My goat has lice.
When my Mom was over during our beautifully strange almost-70-degree weather on Monday, she asked why Nettie's goat was all scraggly looking. I told her that it looks like she's been biting at her coat to scratch. So I went up to Nettie for a closer inspection, brushing her hair back to smooth it out, then parting the hair around her top line, I finally spied a tiny black, elongated looking bug. I plucked it off her and took a good look at it. And it looked exactly like this:
|Not my picture, but found it on the web & it looks exactly like|
the bug I found on Nettie.
I went to get the bag of Hy-Yield Garden, Pet & Livestock Dust from the garage, made myself a homemade dusting applicator (i.e. plastic yogurt cup with crapload of holes poked in the lid) and dusted the crap out of her and the rest of her herd mates. I did the same thing the following day, and spent more time looking through everyone's coat while "trapped" in the milk stand or on their leads while eating breakfast. But I didn't find any more of the buggers, nor any of the supposed telltale signs of a lice infestation like bunches of white eggs attached to the hairs.
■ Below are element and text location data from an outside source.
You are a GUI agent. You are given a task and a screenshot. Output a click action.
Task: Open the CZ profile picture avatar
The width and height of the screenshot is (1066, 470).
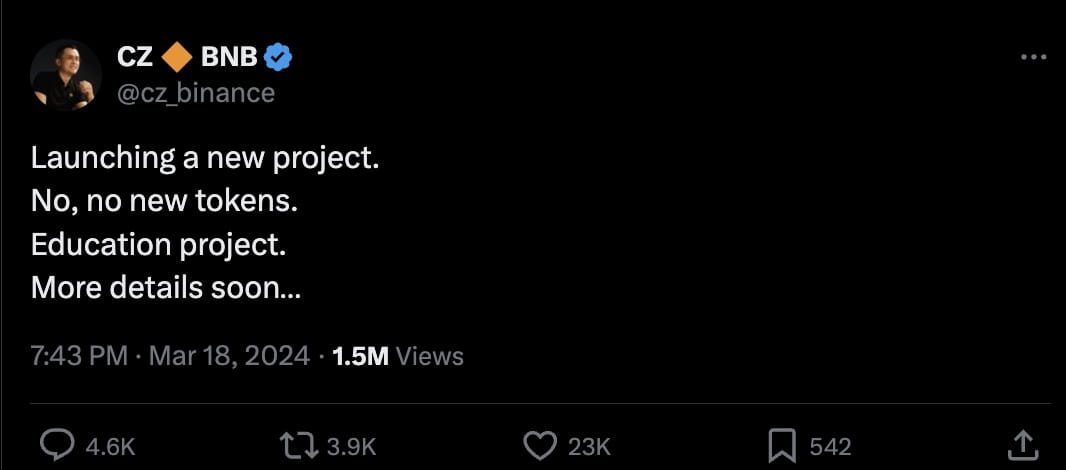(x=65, y=74)
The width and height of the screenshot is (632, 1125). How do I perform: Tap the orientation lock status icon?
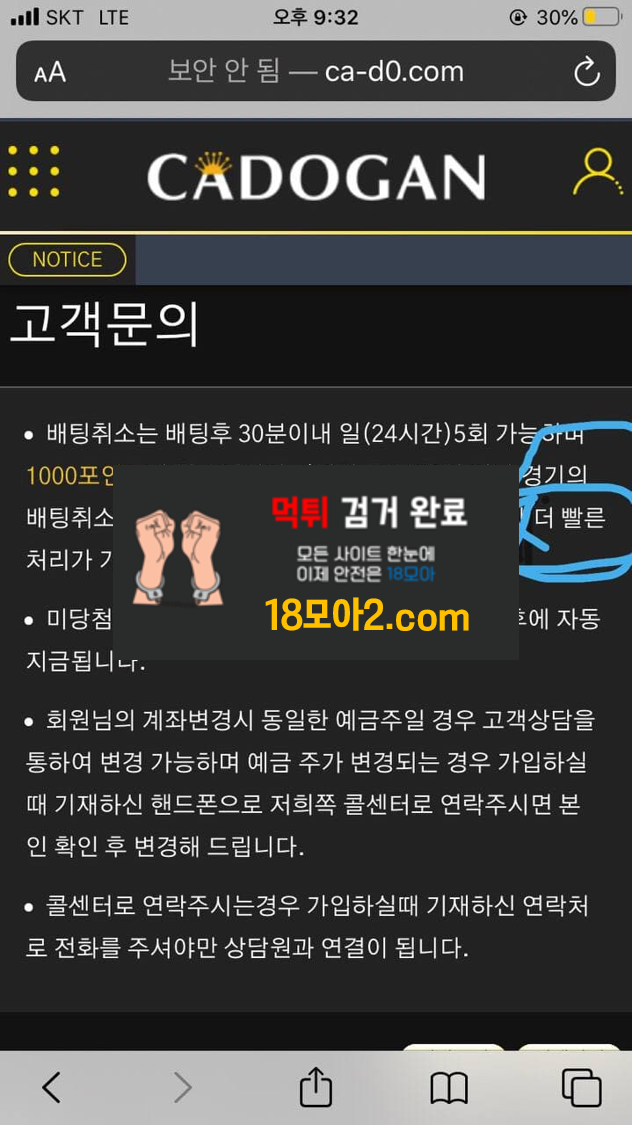[517, 17]
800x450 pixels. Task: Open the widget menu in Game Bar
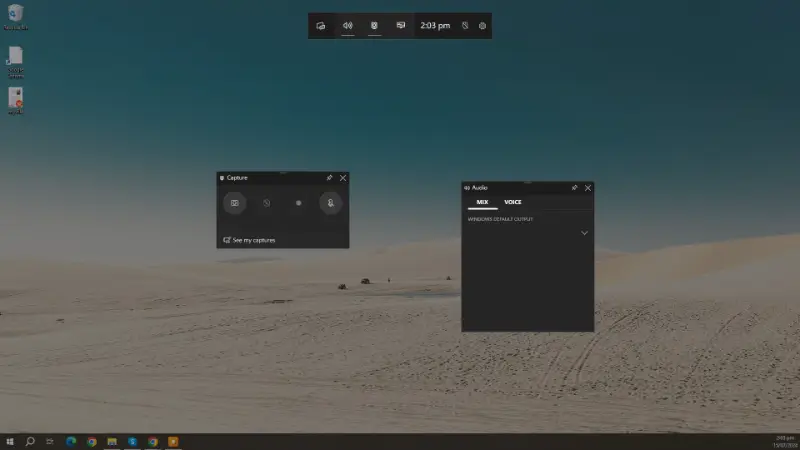point(321,25)
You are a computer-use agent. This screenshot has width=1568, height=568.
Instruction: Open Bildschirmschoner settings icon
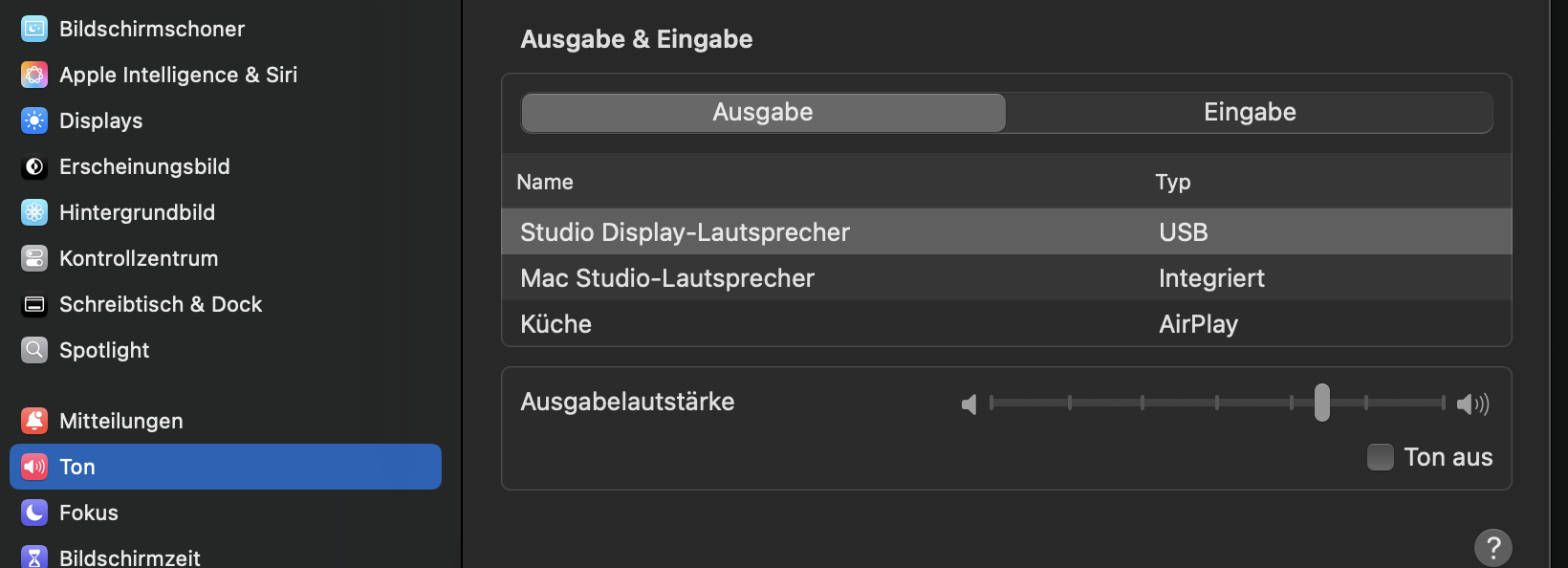pos(34,29)
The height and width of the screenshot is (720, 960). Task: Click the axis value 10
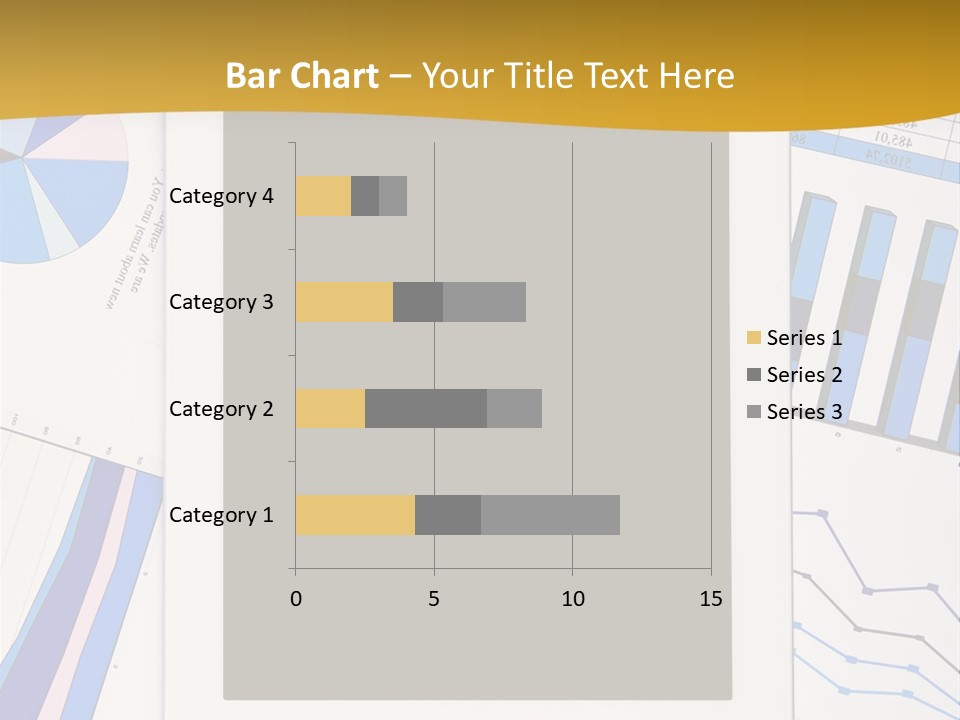(572, 599)

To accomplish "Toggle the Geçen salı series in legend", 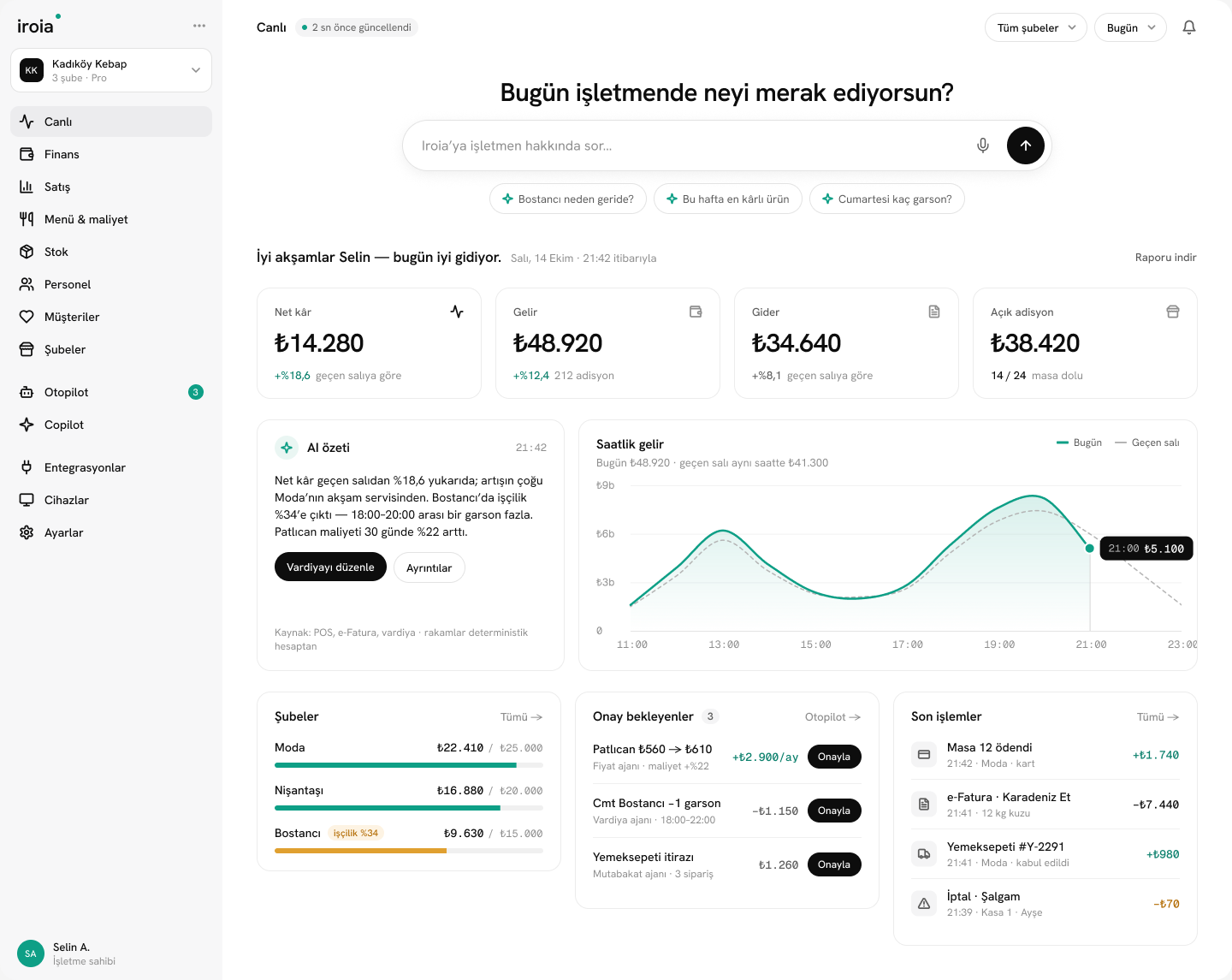I will coord(1147,442).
I highly doubt the bug I found was the only one, especially since Nettie was scratching in different areas on her back. But I was a bit upset that I couldn't find any more of them as I really wanted to take one into the house (dead, of course) and get it under the microscope to properly ID the bugger.
After doing a internet search on products to deal with lice, I also learned a few things about the little skin chewing and blood sucking bastards. If you're bored, or find your goats scratching a bit more than normal, here are some links to goat lice: Lice & More Lice.
Basically are two types of lice that frequent goats; biting lice and sucking lice (I'm pretty certain the one Nettie has is a sucking louse as it's head was in her flesh, kind'a like a tick). And apparently they are more of a concern in the fall and winter as the summer heat and sun kills the little buggers.
Since the dusting powder does not kill any eggs, I'll have to re-apply the dust again in two weeks. But I'll be checking her every day now while she's in the milk stand. If there seems to be no change, I may go ahead and drench her with some Ivermectin. I wouldn't consider going that far if she were milking, but since we won't have to worry about a milk withdrawal time because she's dried up now, that will probably be my next step.
And Mom, don't worry, goat lice do not live on people, so you can quit scratching!